Zwischen 9 und 16 Uhr wurden etwa 435 Impfungen mit den Impfstoffen von Biontech und Moderna verabreicht. Darunter waren überwiegend Zweit- und Dritt-, aber auch Erstimpfungen, wie die Stadtverwaltung Waldshut-Tiengen mitteilt.
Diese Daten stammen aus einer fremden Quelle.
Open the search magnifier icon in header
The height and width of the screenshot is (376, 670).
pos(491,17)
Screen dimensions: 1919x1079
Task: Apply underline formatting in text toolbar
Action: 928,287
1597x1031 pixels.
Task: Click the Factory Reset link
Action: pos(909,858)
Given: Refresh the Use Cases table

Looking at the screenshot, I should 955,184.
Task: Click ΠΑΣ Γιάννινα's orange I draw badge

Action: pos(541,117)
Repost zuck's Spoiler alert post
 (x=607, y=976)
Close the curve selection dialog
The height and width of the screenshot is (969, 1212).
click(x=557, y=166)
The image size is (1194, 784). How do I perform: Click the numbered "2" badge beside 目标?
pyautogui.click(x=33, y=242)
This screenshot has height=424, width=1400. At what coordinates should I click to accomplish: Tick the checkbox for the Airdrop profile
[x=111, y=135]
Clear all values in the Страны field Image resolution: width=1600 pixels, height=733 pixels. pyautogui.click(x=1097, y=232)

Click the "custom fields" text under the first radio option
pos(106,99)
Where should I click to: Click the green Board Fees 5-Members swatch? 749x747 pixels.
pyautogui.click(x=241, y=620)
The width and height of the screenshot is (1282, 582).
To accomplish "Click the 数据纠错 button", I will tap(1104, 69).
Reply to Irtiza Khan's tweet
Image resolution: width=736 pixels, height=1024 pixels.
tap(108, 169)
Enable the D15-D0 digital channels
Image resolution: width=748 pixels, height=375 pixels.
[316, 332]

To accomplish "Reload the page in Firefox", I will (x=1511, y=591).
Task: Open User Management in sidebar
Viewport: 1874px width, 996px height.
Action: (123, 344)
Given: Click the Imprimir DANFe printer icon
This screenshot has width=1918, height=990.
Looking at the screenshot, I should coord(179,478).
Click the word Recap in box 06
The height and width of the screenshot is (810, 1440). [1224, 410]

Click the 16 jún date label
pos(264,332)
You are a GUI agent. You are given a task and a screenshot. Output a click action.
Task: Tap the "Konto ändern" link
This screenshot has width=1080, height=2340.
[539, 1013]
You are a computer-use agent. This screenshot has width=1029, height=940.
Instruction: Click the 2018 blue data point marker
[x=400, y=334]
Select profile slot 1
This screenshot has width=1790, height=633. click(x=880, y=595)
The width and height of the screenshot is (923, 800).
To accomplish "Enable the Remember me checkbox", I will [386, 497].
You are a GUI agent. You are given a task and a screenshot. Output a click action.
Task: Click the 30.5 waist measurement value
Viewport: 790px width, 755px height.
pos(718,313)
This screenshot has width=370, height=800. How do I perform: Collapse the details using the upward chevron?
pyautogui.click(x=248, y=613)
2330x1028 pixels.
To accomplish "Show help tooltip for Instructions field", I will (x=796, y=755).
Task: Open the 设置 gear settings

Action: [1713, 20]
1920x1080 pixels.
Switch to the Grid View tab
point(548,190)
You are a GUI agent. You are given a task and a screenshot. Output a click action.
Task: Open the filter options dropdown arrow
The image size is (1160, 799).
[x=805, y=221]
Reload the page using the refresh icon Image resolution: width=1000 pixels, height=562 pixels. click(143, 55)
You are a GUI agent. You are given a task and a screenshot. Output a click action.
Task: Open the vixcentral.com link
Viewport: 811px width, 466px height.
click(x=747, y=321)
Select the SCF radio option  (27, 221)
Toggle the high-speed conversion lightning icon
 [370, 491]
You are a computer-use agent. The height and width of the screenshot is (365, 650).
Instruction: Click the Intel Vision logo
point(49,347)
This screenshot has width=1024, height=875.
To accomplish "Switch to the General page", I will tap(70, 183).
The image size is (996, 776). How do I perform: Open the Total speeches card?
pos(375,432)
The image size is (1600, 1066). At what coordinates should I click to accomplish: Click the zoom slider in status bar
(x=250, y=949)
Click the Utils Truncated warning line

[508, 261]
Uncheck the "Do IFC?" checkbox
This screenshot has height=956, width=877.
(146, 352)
Oberbürgermeister Philipp Frank, der selbst am Morgen vor Ort war, lobte die positive Resonanz auf das Angebot: „Der starke Zuspruch, den wir aus der Bürgerschaft erhalten haben, bestätigt mich in der Sinnhaftigkeit der Gemeinde-Impftage. Sie sind ein erstklassiges Angebot, um möglichst vielen Bürgern niederschwellig die Möglichkeit zur Impfung zu ermöglichen.“

Er dankte darüber hinaus allen Helfern, die mitgewirkt haben. „Ohne sie hätten wir diese Aktion so nicht meistern können. Das war keine Selbstverständlichkeit.“ Für den Gemeinde-Impftag in der Stadthalle Tiengen hatten die Stadt, das Landratsamt und rund 35 ehrenamtliche Helfer aus Verwaltung, der Feuerwehr und dem Deutschen Roten Kreis eng zusammengearbeitet.